After an open letter from artists like Dua Lipa, Coldplay, Sam Fender, Radiohead and the Cure urging Prime Minister Keir Starmer to ban the practice, the Department for Culture, Media and Sport will announce a plan to cap ticket resales at face value (with minimal fees).
They estimate the move could lower ticket prices by around 37 pounds ($49), saving fans around 112 million pounds ($147 million) per year. Fans will still be able to sell tickets to shows they can't attend, just not at any meaningful markup.
Ticket prices have been a hot topic in the U.K. after the long-awaited Oasis reunion tour highlighted Ticketmaster's "dynamic pricing" model. While a separate issue from reselling, that demand-reactive pricing system showed ticket costs skyrocketing in real time while fans waited in digital lines to buy them.
For those that missed out, they had few other options other than to pay inflated prices on third-party resale sites like Viagogo and Stubhub. The U.K.'s Competition and Markets Authority then opened an investigation into Ticketmaster's adherence to consumer protection laws.
U.K. Housing Secretary Steve Reed told the BBC that reselling for profit was "hugely damaging to individuals having to pay through the nose for tickets."
Before the announcement, Ticketmaster's parent firm, Live Nation Entertainment, said it already restricts resale prices in the U.K. to face value. The company said the proposal was "another major step forward for fans."

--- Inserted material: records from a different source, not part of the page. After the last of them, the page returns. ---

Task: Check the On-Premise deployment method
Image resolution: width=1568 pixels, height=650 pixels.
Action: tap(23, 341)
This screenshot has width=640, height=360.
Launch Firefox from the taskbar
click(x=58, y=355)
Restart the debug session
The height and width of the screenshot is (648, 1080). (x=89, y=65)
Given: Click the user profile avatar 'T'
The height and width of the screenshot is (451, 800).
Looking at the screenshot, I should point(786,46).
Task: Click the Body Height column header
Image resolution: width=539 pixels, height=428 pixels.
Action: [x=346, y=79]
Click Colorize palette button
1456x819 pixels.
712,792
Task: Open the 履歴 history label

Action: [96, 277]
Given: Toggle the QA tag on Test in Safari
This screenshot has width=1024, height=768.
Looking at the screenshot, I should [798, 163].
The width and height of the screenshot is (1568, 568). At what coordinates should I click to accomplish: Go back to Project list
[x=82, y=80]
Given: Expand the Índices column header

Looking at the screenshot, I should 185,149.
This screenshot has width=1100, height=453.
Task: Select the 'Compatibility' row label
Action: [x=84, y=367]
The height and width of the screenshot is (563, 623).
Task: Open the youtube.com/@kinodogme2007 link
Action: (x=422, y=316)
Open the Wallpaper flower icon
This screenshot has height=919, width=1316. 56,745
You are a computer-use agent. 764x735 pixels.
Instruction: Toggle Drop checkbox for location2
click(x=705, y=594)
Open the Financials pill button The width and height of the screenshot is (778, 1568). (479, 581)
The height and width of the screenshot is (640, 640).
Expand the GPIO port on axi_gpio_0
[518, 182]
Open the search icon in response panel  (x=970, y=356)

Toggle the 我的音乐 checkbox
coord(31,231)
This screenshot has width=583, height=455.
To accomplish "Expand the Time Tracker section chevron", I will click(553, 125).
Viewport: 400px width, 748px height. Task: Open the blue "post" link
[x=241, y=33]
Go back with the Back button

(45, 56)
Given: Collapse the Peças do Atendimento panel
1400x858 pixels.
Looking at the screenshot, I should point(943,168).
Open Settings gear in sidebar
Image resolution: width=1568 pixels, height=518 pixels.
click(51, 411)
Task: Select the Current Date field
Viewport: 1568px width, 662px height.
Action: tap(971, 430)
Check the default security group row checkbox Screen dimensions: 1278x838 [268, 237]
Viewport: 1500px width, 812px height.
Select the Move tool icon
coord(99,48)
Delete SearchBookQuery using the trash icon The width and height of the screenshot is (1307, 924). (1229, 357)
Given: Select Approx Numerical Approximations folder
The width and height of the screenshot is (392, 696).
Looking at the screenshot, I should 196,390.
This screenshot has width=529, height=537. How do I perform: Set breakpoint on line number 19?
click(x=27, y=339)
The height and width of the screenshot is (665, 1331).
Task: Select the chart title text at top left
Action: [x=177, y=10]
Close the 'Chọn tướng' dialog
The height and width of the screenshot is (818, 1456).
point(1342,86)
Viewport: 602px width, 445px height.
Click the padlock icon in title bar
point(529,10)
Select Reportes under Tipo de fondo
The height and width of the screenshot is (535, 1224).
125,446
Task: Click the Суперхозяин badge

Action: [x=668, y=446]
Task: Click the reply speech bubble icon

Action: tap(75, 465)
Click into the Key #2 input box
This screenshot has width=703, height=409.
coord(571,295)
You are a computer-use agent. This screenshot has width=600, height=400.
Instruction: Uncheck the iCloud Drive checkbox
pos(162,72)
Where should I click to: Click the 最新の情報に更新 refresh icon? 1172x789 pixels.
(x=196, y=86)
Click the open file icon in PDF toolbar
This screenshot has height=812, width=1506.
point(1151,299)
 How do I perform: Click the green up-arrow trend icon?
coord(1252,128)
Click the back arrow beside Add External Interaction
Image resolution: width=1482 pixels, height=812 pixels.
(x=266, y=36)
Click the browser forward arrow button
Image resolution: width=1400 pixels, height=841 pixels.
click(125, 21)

In the U.S., the company recently established an "all-in" pricing model to be more transparent about its infamous fees, saying that "The industry-leading initiative has proven beneficial for both fans and artists, delivering greater transparency for fans while increasing sales for artists and fewer abandoned carts at checkout."
Live Nation is currently facing a sweeping federal antitrust lawsuit in the U.S., alleging monopolistic practices, following heated Senate hearings the wake of Taylor Swift's Eras tour on-sale debacle. In March, President Trump issued an executive order "to protect fans from exploitative ticket scalping and bring commonsense reforms to America's live entertainment ticketing industry," and in September the Federal Trade Commission sued Ticketmaster and Live Nation for allegedly engaging in illegal ticketing practices in its resale business.
"American live entertainment is the best in the world and should be accessible to all of us," FTC Chairman Andrew N. Ferguson said in a statement in September. "It should not cost an arm and a leg to take the family to a baseball game or attend your favorite musician's show."